Monday, November 18, 2013

SOLUSI DOSA (10): I M A N

Semua orang pernah berbicara tentang iman, bahkan mengaku beriman. Tetapi, apakah semua orang mengerti iman? Tunggu dulu. Mengaku beriman belum tentu memiliki iman. Orang yang mengaku beriman tetapi tidak didasarkan pada perkataan Tuhan hanyalah pengakuan subyektif dan fanatisme. Banyak orang terjebak pada fanatisme dengan mempercayai apa yang tidak patut dipercaya. Kepercayaan yang didasarkan pada perasaan, pikiran, perkataan manusia, bahkan data-data empiris dan penglihatan manusia bukanlah iman.

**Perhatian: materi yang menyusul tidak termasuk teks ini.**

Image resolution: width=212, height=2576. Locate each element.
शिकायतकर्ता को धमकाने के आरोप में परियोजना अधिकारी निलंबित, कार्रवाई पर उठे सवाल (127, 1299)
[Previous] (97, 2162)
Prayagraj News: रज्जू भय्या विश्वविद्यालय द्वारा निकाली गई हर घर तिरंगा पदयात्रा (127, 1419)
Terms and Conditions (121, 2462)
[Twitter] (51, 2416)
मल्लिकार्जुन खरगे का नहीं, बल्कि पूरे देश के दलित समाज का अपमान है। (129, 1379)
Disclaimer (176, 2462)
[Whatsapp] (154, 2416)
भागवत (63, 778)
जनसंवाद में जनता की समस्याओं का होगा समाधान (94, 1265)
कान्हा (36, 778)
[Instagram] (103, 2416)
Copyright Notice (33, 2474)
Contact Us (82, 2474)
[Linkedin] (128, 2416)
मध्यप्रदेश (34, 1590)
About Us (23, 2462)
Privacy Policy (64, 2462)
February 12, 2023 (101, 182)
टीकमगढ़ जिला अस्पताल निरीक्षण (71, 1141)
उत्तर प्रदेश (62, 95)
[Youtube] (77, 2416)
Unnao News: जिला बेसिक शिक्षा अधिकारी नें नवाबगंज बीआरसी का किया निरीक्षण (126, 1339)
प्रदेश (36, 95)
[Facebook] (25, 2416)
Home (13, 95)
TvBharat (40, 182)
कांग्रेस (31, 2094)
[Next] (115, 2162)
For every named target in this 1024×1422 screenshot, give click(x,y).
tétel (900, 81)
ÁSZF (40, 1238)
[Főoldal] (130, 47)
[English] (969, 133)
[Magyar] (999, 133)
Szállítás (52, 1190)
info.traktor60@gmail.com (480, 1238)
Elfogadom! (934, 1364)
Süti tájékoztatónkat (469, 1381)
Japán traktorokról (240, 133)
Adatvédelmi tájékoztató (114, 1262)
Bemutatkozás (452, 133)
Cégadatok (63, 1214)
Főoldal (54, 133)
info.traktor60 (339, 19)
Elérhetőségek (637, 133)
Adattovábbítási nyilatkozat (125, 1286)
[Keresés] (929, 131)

Iman yang benar tidak lahir dari pemahaman dan pengalaman manusia melainkan secara obyektif didasarkan pada perkataan Tuhan. Iman jauh melampaui sumber (source) yang dimiliki manusia. Iman bukanlah antrophocentris melainkan Godcentris.

Apakah iman? Simaklah apa yang dimaksud firman Tuhan dengan iman. Firman Tuhan: “Iman adalah dasar dari segala sesuatu yang kita harapkan dan bukti dari segala sesuatu yang tidak kita lihat” (Ibr. 11:1).

Menurut ayat ini ada dua komponen penting iman, pertama; “dasar” dan kedua; “bukti.” Pertama, sebagai “dasar.” Iman itu punya dasar atau fondasi yaitu firman Tuhan. Iman bersifat obyektif, tidak subyektif. Dengan sangat tegas Paulus mengatakan: “Jadi, iman timbul dari pendengaran, dan pendengaran oleh firman Kristus” (Rom. 10:17). Firman Kristuslah dasar atau fondasi iman sejati, bukan yang lain. Firman adalah perkataan Kristus (yang diurapi). Dengan kata lain, firman itu adalah perkataan yang dillhamkan (diurapi) Allah (2 Tim. 3:16). Alkitab, perjanjian lama maupun perjanjian baru, adalah tulisan yang diilhamkan Allah. Oleh sebab itu hanya Alkitablah satu-satunya sumber iman. Dari mendengar firman Kristus yaitu Alkitab, IMAN pasti timbul. Pengharapan bersumber dari iman, pengharapan yang tidak akan pernah meleset. Pengharapan yang lahir dari iman bukan pengharapan kosong melainkan sebuah kepastian yang tidak mengecewakan orang yang memilkinya (Rom. 5:5).

Kedua, sebagai “bukti.” Iman yang sejati pasti disertai bukti. Itu sebabnya dikatakan di atas, iman menimbulkan pengharapan yang pasti. Pengharapan adalah pengetahuan bahwa apa yang diharapkan pasti terbukti. Meskipun belum melihat realitas (bukti) secara kasat mata, seorang beriman tahu bahwa pasti ada realitas (bukti) dari imannya. Iman itu mampu melihat bukti sebelum bukti itu direalisasikan. Jadi, iman selalu ada realisasi (bukti). Seseorang yang tidak mempunyai iman menuntut bukti yang bisa disaksikan oleh matanya sendiri. Tetapi orang yang beriman, mata hatinya sudah melihat bukti lebih dulu yang diikuti bukti empiris (mata). Simaklah apa yang dikatakan oleh Yesus: “Karena itu Aku berkata kepadamu: apa saja yang kamu minta dan doakan, percayalah bahwa kamu telah menerimanya, maka hal itu akan diberikan kepadamu” (Mark. 11:24).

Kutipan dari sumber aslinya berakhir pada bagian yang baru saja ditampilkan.